16 Rembrandt Portraits Burning the Getty Walls

Hosted by
16 Rembrandt Portraits Burning the Getty Walls

Among the great artists of the past there are a few Masters who have the miraculous ability to speak in an especially personal voice to ever changing generations. My short list includes: Titian and Vermeer, Goya and Velasquez. And then, set apart from the rest, is Rembrandt.

In his tumultuous life, Rembrandt experienced it all; fame and fortune to follow with a crashing bankruptcy and the sale of his large art collection and personal belongings. He experienced a happy marriage and fatherhood which abruptly ended with his wife's death at childbirth. He outlived two mistresses, one of whom bore him a daughter that we know little about. His only son, Titus, died shortly before the death of Rembrandt himself in 1669 and although he died in poverty, he was never forgotten. Rembrandt's reputation as the most famous painter of the Golden Age of Dutch art in the 17th Century has never been questioned. Royal collections assembled in the 18th and 19th century couldn't be considered complete without his masterpieces. American robber barons, in the early 20th century paid ridiculous sums of money for his canvases. In the 1960s, when Norton Simon shelled out a then unheard of $2.2 million for the unfinished portrait of Rembrandt's son it made headlines around the world. With all that, you would think that Hollywood would mine Rembrandt's life for a weepy blockbuster staring Russell Crowe chewing the scenery.

But never mind Hollywood. Sixteen late religious portraits by Rembrandt arrived at the Getty Museum last week as part of an exquisite exhibition first seen at the National Gallery in Washington. Surprisingly enough, the L.A. Times hasn't mentioned it yet - saving its breath, I guess, for the upcoming King Tut extravaganza. No one knows for sure why Rembrandt painted this series of Apostles and Saints using himself and his friends and acquaintances as models. There is no information about who commissioned this series, if it was commissioned at all.
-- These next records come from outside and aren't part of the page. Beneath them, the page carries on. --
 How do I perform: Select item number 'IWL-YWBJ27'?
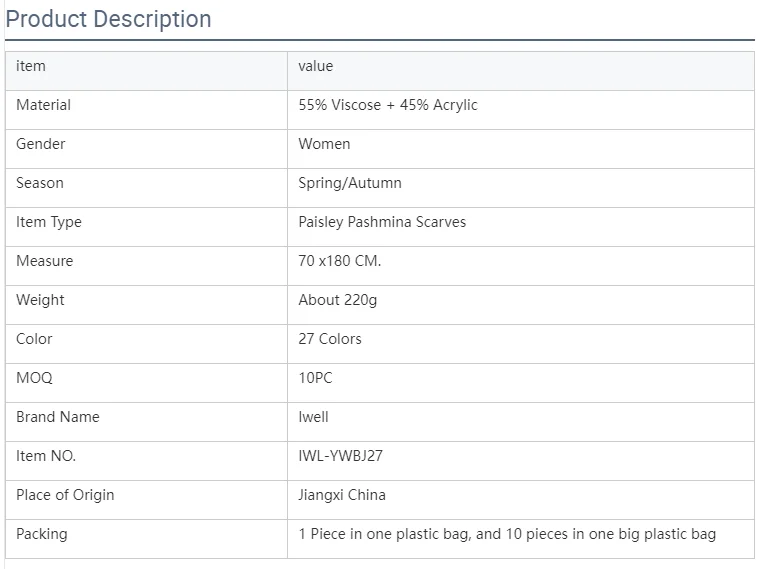340,456

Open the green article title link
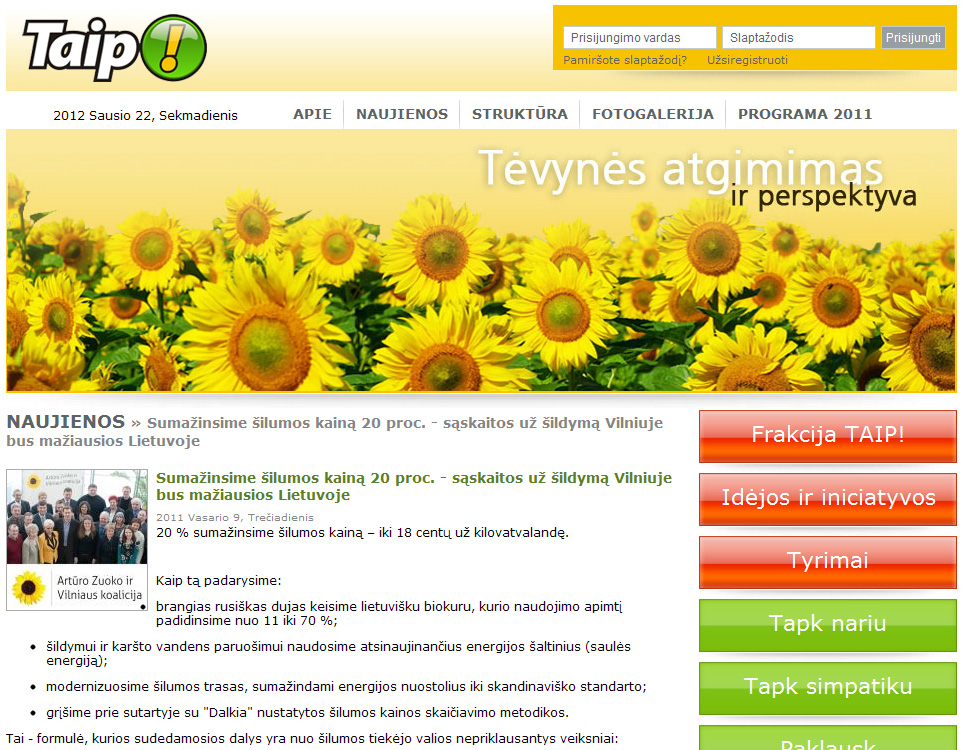413,486
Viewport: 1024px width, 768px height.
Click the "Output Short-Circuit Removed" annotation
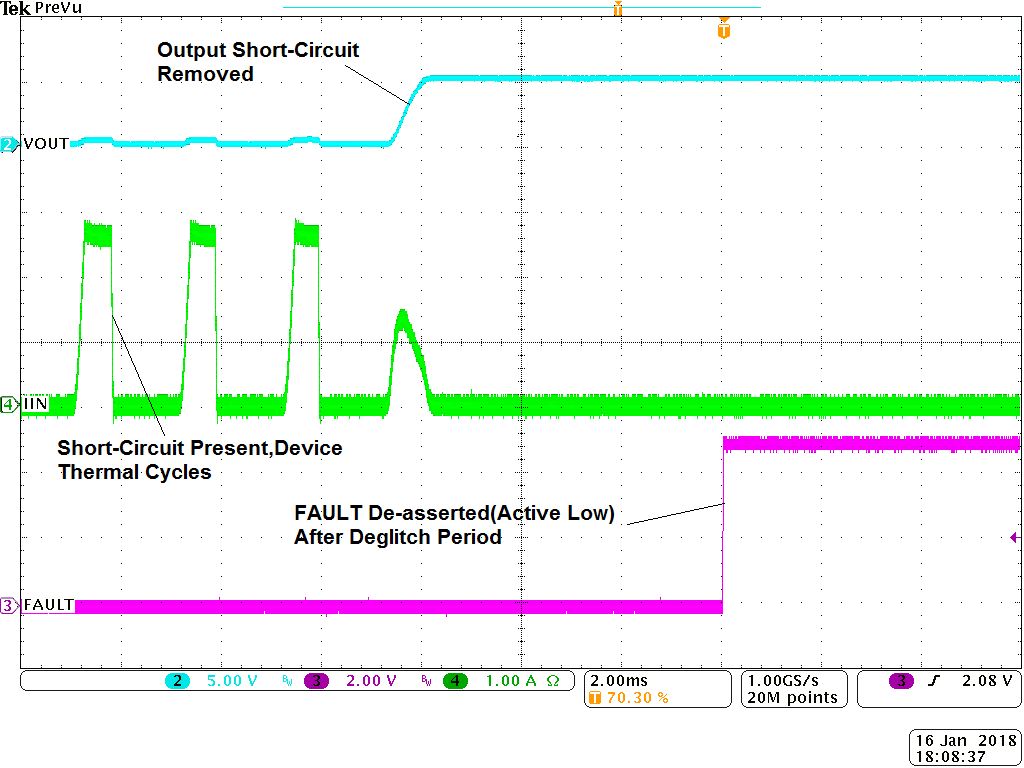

What this expertly installed exhibition offers is a chance to immerse ones self into a stream of consciousness that only Rembrandt's art can provide. After the bankruptcy, Rembrandt was forced to move to less fashionable, Jewish quarters of Amsterdam whose inhabitants often served as his models. Here they stare at us as Apostles Paul and Peter, James and Bartholomew, Christ and The Virgin of Sorrows. Their bodies are immersed in a warm darkness with only a few details of their clothing highlighted with energetic brush strokes. All attention is concentrated on the faces depicting various degrees of contemplation. But while hundreds of other artists would convey in their compositions, a rather general state of contemplation, Rembrandt's portraits always convinced me that these people -- with their knowledge and experience of life -- have something deeply personal to share with us. Other artists, through their genius, invite us into their world. Rembrandt, every time we encounter his art, steps into our time and into our world, offering condolences and showing understanding of our shortcomings.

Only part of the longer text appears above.